DES FEMMES DISPARAISSENT... (1959)

C'était la grosse sensation de l'après-guerre. Des femmes qui disparaissent, comme ça, sans prévenir, dans la nuit, pffiiut ! On les appâte puis on les enlève.
On appelait ça la traite des Blanches.
Les journaux coquins l'étalaient en larges manchettes, les concierges en faisaient des gorges chaudes et les écrivains populaires en tiraient des bouquins qu'on foutait ensuite sur péloche.
Du roman de gare au cinéma de quartier, avec au bout la perspective du parfait petit drame égrillard. Madame tremble et monsieur bande, en toute décence. Il a la cervelle en ébullition, farcie d'images choucardes.

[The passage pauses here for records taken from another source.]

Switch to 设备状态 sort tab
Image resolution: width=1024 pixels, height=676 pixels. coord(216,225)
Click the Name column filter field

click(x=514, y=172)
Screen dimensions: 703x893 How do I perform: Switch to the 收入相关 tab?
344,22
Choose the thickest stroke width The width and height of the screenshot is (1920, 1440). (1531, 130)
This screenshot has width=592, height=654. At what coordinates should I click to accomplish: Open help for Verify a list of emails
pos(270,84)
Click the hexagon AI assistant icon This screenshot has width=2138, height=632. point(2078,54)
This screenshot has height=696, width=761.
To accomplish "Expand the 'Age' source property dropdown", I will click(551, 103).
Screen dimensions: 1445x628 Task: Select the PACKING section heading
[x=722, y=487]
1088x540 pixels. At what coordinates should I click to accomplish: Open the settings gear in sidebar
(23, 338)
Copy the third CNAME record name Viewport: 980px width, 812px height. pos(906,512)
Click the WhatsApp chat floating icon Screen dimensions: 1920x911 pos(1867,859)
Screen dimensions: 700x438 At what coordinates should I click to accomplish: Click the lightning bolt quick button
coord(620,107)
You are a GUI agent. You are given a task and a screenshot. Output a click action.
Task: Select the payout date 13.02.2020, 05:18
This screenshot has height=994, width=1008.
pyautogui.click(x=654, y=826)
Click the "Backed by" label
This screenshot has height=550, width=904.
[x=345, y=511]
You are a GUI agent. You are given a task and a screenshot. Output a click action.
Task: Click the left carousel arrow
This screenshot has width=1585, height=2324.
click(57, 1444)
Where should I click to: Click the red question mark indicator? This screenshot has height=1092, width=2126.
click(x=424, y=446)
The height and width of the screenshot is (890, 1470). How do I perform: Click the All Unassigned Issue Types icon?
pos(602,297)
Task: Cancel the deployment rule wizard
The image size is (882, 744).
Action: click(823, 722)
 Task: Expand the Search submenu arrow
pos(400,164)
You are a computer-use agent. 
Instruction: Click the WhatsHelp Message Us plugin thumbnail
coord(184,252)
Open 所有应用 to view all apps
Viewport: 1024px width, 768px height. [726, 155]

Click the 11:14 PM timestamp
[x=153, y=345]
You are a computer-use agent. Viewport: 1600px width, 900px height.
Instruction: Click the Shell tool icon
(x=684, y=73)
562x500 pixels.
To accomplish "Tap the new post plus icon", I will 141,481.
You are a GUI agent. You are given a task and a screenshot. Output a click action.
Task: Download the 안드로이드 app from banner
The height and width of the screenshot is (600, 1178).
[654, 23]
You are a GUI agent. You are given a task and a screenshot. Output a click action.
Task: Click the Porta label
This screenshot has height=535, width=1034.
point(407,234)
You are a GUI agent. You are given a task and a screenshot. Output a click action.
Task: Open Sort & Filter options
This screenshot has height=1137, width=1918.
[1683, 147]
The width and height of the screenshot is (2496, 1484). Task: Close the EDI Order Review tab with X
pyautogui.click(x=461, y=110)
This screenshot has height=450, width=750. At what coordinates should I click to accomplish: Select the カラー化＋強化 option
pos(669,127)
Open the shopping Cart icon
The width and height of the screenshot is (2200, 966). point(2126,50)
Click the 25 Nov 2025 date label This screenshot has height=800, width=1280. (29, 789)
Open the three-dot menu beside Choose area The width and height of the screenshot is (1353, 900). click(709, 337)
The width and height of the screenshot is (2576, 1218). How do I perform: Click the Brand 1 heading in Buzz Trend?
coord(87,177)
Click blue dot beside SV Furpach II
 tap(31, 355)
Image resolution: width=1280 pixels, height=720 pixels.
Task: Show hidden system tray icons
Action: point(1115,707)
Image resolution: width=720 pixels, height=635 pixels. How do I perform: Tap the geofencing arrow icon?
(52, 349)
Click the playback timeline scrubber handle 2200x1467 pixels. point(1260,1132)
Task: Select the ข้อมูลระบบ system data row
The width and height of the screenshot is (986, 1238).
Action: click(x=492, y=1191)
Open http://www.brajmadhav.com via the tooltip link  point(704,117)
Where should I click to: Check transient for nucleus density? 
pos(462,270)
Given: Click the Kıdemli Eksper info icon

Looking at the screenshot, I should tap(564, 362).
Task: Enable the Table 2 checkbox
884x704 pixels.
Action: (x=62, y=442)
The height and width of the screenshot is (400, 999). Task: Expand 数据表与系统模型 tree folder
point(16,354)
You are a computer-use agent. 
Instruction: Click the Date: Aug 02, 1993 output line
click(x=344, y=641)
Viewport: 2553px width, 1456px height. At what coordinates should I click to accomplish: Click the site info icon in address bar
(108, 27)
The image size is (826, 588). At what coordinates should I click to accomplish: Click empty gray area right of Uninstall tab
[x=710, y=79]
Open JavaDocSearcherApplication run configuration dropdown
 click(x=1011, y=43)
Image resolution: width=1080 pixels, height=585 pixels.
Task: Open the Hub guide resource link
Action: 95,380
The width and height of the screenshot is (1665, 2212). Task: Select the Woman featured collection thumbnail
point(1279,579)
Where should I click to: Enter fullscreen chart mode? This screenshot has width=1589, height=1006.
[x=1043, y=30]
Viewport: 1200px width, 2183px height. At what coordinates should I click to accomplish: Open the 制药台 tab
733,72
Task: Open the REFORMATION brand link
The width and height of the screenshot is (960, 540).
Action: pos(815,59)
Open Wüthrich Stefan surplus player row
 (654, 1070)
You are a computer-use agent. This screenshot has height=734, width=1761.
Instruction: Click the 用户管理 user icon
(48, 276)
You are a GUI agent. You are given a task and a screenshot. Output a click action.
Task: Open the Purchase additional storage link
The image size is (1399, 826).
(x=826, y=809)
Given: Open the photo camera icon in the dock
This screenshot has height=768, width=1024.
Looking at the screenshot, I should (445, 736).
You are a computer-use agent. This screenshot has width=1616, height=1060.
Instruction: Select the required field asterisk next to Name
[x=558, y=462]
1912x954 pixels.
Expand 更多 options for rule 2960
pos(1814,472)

Car des femmes qui disparaissent, ce n'est pas gratuit. Il y a un but derrière tout ça. Si on kidnappe la femme blanche, c'est pour l'envoyer turbiner du popotin chez les métèques.
Un claque à Caracas ou un harem d'émir barbare.
La pampa d’Amérique latine ou les mille-et-une nuit orientales.
En quelque sorte, c'est le fait divers ultime, qui caracole jusqu'à exploser en rumeur d'Orlean.
Un matériau de choix pour broder en sexy-noir.
Molinaro ne s'y trompe d'ailleurs pas. En adaptant le bouquin éponyme de G. Morris-Dumoulin pour son deuxième long métrage, il tape dans le mille de la série B ravageuse.
Luxure et violence.
Forcement.
Dumoulin avait débuté en traduisant les hardboiled de ce sacré roublard de Mickey Spillane. Du coup, les ficelles pour usiner de l'intense et du pas banal en raclant les fonds des tiroirs à fantasmes de nos binettes pas nettes, il connait.

Son scénario en use complaisamment - le carton d'introduction donne le ton - mais sans pour autant tomber dans le crasseux à la petite semaine, sans non plus forcer la production a dépasser un budget qu'on imagine modeste.

Pas de sous-marin rapteur au fond de la Loire, pas de cabines d'essayages truquées, dans ces Femmes qui Disparaissent.
Juste un gang de marlous mondains, sinistres comme tes voisins de paliers.

C'est d'ailleurs l'un des grands atouts du film : l'économie de ses moyens.
Trois maigres ruelles et une villa isolée en rase campagne. Point A et point B entre lesquels intrigue et personnages vont et viennent pour mieux se confronter. D'abord, Robert Hossein, en jeune prolo au regard fiévreux qui cherche à arracher sa dulcinée des griffes des salingues.
Ensuite, Philippe Clay, homme de main pince-sans-rire mastiquant inlassablement sa gomme et réglant les affaires courantes de manière expéditive.
Entre les deux, le cœur du sujet.
Les corps dénudés des nénettes enlevées et séquestrées dans la villa.
Magali Noël, en bas-nylons et porte-jarretelles, se fait corriger à coups de règle par son affreux jojo de mari. Certainement le prix à payer pour avoir interprété le Fais-moi mal, Johnny, Johnny, Johnny de Boris Vian.
Plus loin, Estella Blain manque de se faire dépoitrailler par le chef de la bande. Un téton apparait furtivement. Monsieur est aux anges, le cahier des charges est parfaitement respecté. Forte concentration de pugilats musclés, bribes de chairs exhibées et gros morceaux de suspense enlevé. L'ensemble est parfait de bout en bout, sec et nerveux, inquiétant comme ces percussions introduisant le thème Hard Bop d'Art Blakey et de ses Jazz Messengers.
Disons le simplement : ces femmes qui disparaissent, c'est la crème du divertissement racoleur.

6 commentaires:

Pop9 a dit…

Jamais vu, nom d'une pipe.

Zaïtchick a dit…

Moi non plus.
Philippe Clay a vraiment une bobine inquiétante.
D'ailleurs, le film est un bobine inquiétante. ^^

Anonyme a dit…

Le générique et la musique d'Art Blakey sur Youtube
Des femmes disparaissent

ROBO32.EXE a dit…

Merci cher Anonyme pour ce lien, je m'en vais l’intégrer illico au billet.

Zaït' : la bobine de Philippe Clay, c'est tout un poème !

Major Dundee a dit…

Ben moi, j'aime bien R. Hossein, j'aime bien P. Clay, M. Noël et E. Blain et même Molinaro... donc je suis ravi. Ah j'oubliais : j'adore Art Blakey, c'était vraiment un film fait pour moi !

Pop9 a dit…

Enfin vu,nom d'une pipe.
C'est pas mal, nom d'une pipe.
Et votre analyse est fort pertinente, m'sieur Robo.